The Fundamental Theorem tells us this 3rd-degree polynomial will have 3 roots.

The Rational Root Theorem tells us any rational roots will be of the form ...

  ±{factor of 12}/{factor of 3} = ±{1, 2, 3, 4, 6, 12}/{1, 3}

  = ±{1/3, 2/3, 1, 4/3, 2, 3, 4, 6, 12} . . . possible rational roots

Descartes' Rule of Signs tells us the two sign changes mean there will be 0 or 2 positive real roots.

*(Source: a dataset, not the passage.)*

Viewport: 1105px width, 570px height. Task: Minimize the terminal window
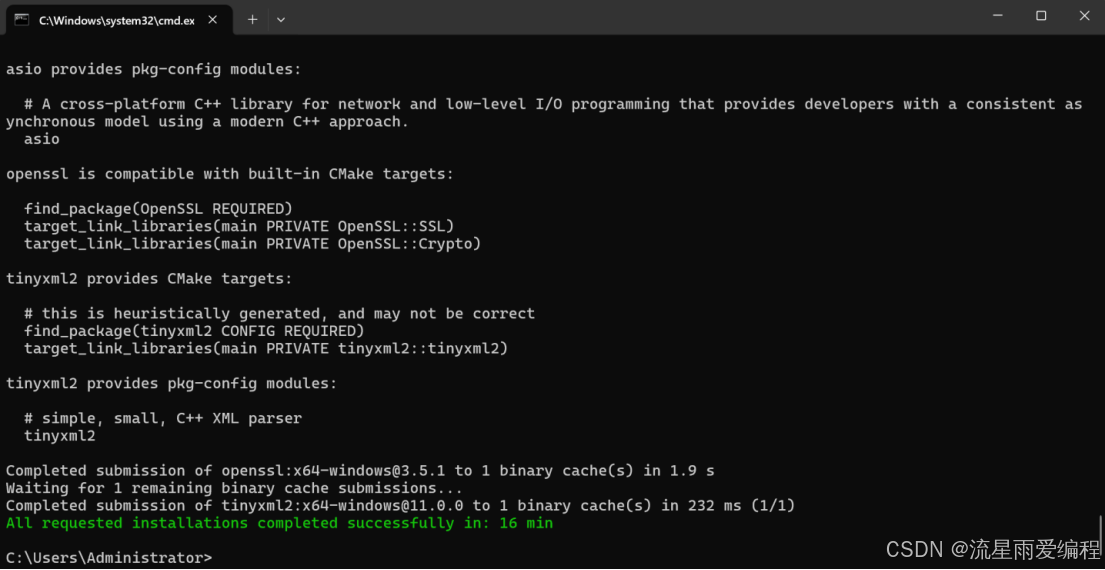click(997, 16)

Changing signs on the odd-degree terms makes the sign-change count go to 1, so we know there is one negative real root.

The y-intercept is 12. The sum of all coefficients is 22, so f(1) > f(0) and there are no positive real roots in the interval [0, 1]. Synthetic division by x-1 shows the remainder is 22 (which we knew) and all the quotient coefficients are all positive. This means x=0 is an upper bound on the real roots.

The sum of odd-degree coefficients is 3+8=11, equal to the sum of even-degree coefficients, -1+12=11. This means that -1 is a real root. Synthetic division by x+1 shows the remainder is zero (which we knew) and the quotient coefficients alternate signs. This means x=-1 is a lower bound on real roots. The quotient of 3x^2 -4x +12 is a quadratic factor of f(x):

  f(x) = (x +1)(3x^2 -4x +12)

The complex roots of the quadratic can be found using the quadratic formula:

  x = (-(-4) ±√((-4)^2 -4(3)(12)))/(2(3)) = (4 ± √-128)/6

  x = (2 ± 4i√2)/3 . . . . complex roots

__

The graph in the third attachment (red) shows there are no turning points, hence no relative extrema. The end behavior, as for any odd-degree polynomial with a positive leading coefficient, is down to the left and up to the right.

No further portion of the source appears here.